Voilà ce que signifie la célébration de la Sainte Cène. On y parle, hélas ! de corps brisé, de sang répandu, vision d'horreur ! parce que nos complices de Jérusalem, nos pareils, nos semblables, pécheurs comme nous, (mais pas davantage), hurlèrent devant le représentant de César : « Nous ne voulons pas que le Christ règne sur nous !» Cependant, c'est un autre langage avant tout, ô miracle ! ô douceur divine ! qui s'élève de la Table sacrée.

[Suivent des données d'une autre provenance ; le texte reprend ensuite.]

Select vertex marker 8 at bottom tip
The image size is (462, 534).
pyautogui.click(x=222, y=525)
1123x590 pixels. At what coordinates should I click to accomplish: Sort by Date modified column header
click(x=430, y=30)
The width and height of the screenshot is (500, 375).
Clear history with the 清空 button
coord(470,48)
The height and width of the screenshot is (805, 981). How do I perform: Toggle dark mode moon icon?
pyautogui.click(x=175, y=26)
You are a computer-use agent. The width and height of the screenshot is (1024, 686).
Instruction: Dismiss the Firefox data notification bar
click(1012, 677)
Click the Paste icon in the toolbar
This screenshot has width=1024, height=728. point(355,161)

Le corps et le sang, transfigurés pour nos âmes, deviennent les vivants symboles de la permanente présence, dans l'Église, du Ressuscité. Nous avançons la main vers le pain consacré ?... Cela signifie, n'est-ce pas ? — « Il faut qu'il règne !» —et d'abord dans mon cœur.

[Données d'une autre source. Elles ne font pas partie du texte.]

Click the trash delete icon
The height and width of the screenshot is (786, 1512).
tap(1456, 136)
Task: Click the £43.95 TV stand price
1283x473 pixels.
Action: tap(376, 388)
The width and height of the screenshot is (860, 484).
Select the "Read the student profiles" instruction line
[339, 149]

Nous élevons la coupe de bénédiction ? Et cela signifie, encore : « Il faut qu'il règne !... » Il faut que tu règnes, Seigneur !

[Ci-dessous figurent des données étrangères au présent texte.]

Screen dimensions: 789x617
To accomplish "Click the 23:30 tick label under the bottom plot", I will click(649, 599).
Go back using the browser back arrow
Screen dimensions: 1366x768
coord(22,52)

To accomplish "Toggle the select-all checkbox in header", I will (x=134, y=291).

Amen. Ainsi soit-il. AMEN.


Notes

  1. «L'homme se sent poussé à crucifier Dieu entre les larrons.» W. Færster. Le Christ et la vie humaine, p. 156.
  2. Moscou sans voiles, par Douillet. [Neuf ans de travail au pays des Soviets, 1928]

Pour aller plus loin

  • Wilfred Monod, Voir Jésus, 1939, 8 prédications avant-guerre (lire sur notre site)
  • Wilfred Monod, In Memoriam, "Souvenez-vous de vos conducteurs", 1948, 152 pages, 5 prédications dont la dernière avant sa mort, qui porte sur le sourire(lire sur notre site)

Lecture de la Bible

Traduction Segond 1910

I Pierre I, 13 à 21

 13 C'est pourquoi, ceignez les reins de votre entendement, soyez sobres, et ayez une entière espérance dans la grâce qui vous sera apportée, lorsque Jésus-Christ apparaîtra. 14 Comme des enfants obéissants, ne vous conformez pas aux convoitises que vous aviez autrefois, quand vous étiez dans l'ignorance. 15 Mais, puisque celui qui vous a appelés est saint, vous aussi soyez saints dans toute votre conduite, selon qu'il est écrit : 16 Vous serez saints, car je suis saint. 17 Et si vous invoquez comme Père celui qui juge selon l'œuvre de chacun, sans acception de personnes, conduisez-vous avec crainte pendant le temps de votre pèlerinage, 18 sachant que ce n'est pas par des choses périssables, par de l'argent ou de l'or, que vous avez été rachetés de la vaine manière de vivre que vous avez héritée de vos pères, 19 mais par le sang précieux de Christ, comme d'un agneau sans défaut et sans tache, 20 prédestiné avant la fondation du monde, et manifesté à la fin des temps, à cause de vous, 21 qui par lui croyez en Dieu, lequel l'a ressuscité des morts et lui a donné la gloire, en sorte que votre foi et votre espérance reposent sur Dieu.

I Jean I, 1 à 10

   1 Ce qui était dès le commencement, ce que nous avons entendu, ce que nous avons vu de nos yeux, ce que nous avons contemplé et que nos mains ont touché, concernant la parole de vie, - 2 car la vie a été manifestée, et nous l'avons vue et nous lui rendons témoignage, et nous vous annonçons la vie éternelle, qui était auprès du Père et qui nous a été manifestée, - 3 ce que nous avons vu et entendu, nous vous l'annonçons, à vous aussi, afin que vous aussi vous soyez en communion avec nous. Or, notre communion est avec le Père et avec son Fils Jésus-Christ. 4 Et nous écrivons ces choses, afin que notre joie soit parfaite.
   5 La nouvelle que nous avons apprise de lui, et que nous vous annonçons, c'est que Dieu est lumière, et qu'il n'y a point en lui de ténèbres. 6 Si nous disons que nous sommes en communion avec lui, et que nous marchions dans les ténèbres, nous mentons, et nous ne pratiquons pas la vérité. 7 Mais si nous marchons dans la lumière, comme il est lui-même dans la lumière, nous sommes mutuellement en communion, et le sang de Jésus son Fils nous purifie de tout péché.
   8 Si nous disons que nous n'avons pas de péché, nous nous séduisons nous-mêmes, et la vérité n'est point en nous. 9 Si nous confessons nos péchés, il est fidèle et juste pour nous les pardonner, et pour nous purifier de toute iniquité. 10 Si nous disons que nous n'avons pas péché, nous le faisons menteur, et sa parole n'est point en nous.